Monday, June 21, 2004

Victor Davis Hanson on Europe

As usual, Victor Davis Hanson's column is a brilliant exposé of the world's follies. His latest ("Let Europe be Europe") once again dissects European hypocrisy and decadence like no one else can. A few excerpts:

The ethicists of Europe don't want to see success in Iraq, since it might be interpreted as a moral refutation of their own opposition to Saddam's removal. So let us in turn stop begging old Europe, NATO, and the EU to participate in the rebuilding or policing of the country. To join or help, in the collective European mind, would be to suggest that an emerging democracy far away was worth our own sacrifice to rid the world of Saddam Hussein. Liberating Iraq, shutting down Baathist terror, and establishing consensual rule, after all, was a dangerous — and mostly Anglo-American — idea, antithetical to all the Europeans have become.

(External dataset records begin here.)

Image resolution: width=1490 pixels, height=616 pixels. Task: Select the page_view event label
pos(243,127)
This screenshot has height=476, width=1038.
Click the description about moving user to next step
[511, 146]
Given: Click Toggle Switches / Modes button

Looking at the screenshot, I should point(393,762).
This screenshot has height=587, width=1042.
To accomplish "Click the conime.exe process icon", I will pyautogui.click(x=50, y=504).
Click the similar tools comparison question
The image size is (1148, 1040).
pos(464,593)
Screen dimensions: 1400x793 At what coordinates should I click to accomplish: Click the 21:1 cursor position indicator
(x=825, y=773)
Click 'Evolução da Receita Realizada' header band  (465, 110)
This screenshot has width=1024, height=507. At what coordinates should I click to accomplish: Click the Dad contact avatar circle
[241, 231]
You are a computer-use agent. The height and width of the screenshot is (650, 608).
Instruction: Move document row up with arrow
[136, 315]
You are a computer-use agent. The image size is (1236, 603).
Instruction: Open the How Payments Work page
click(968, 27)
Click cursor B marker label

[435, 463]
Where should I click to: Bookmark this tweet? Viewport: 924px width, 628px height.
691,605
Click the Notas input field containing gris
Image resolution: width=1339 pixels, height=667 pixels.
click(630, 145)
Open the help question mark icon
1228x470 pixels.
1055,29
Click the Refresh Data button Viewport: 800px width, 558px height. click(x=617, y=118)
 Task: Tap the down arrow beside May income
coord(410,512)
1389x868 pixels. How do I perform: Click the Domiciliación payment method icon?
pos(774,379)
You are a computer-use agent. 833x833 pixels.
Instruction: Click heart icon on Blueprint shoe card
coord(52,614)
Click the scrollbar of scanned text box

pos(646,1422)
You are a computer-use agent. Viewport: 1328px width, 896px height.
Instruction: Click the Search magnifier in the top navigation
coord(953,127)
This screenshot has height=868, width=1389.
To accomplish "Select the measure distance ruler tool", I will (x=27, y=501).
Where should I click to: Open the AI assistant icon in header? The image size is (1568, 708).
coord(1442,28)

Understandably, they do not want to be lumped in with the "missionaries of democracy" who evoke the ire of terrorists or the disdain of oil-producing grandees. They do not wish to forgive the debts run up by Saddam Hussein for their overpriced junk. And they most certainly are not willing to do any favors for Texas-twanged George W. Bush, whom they hope will be gone in less than six months. All this is not their world, which operates on self-interest gussied up with the elevated rhetoric of the utopian EU — appealing to an Al Gore's Earth-in-the-Balance mindset rather than to serious folk who worry about genocide and mass murder.

[...]
Well before George W. Bush assumed office, America and the Europeans split over differing ideas about liberty, free markets, class, race, and religion. And these shards are not going to be simply glued back into their proper places to reconstitute the fragile trans-Atlantic whole. As Europe addresses its demographic time bomb — with ever-increasing entitlements, less and less defense spending, and ever greater schizophrenia as it vacillates between paranoid repression and dangerous laxity — its angst about the freewheeling and upbeat United States will only grow.

[...]
I fear that we should expect over the next 50 years some pretty scary things coming out of Europe as its impossible postmodern utopian dreams turn undemocratic and then ugly — once its statism and entitlement economy falter; Jews leave as Arabs stream in

[...]
We all like the Europeans and wish them well in their efforts to create heaven on earth. But in the end I still think we Americans are on the right side of history in Iraq — while they are on no side at all.
Point masterfully taken. The Europeans, sunk on their wishy-washy can't-we-all-get-along? miasma, are too afraid to take any position, as that would by definition mean having to alienate someone somewhere --and well, we know just how "unsophisticated" that is.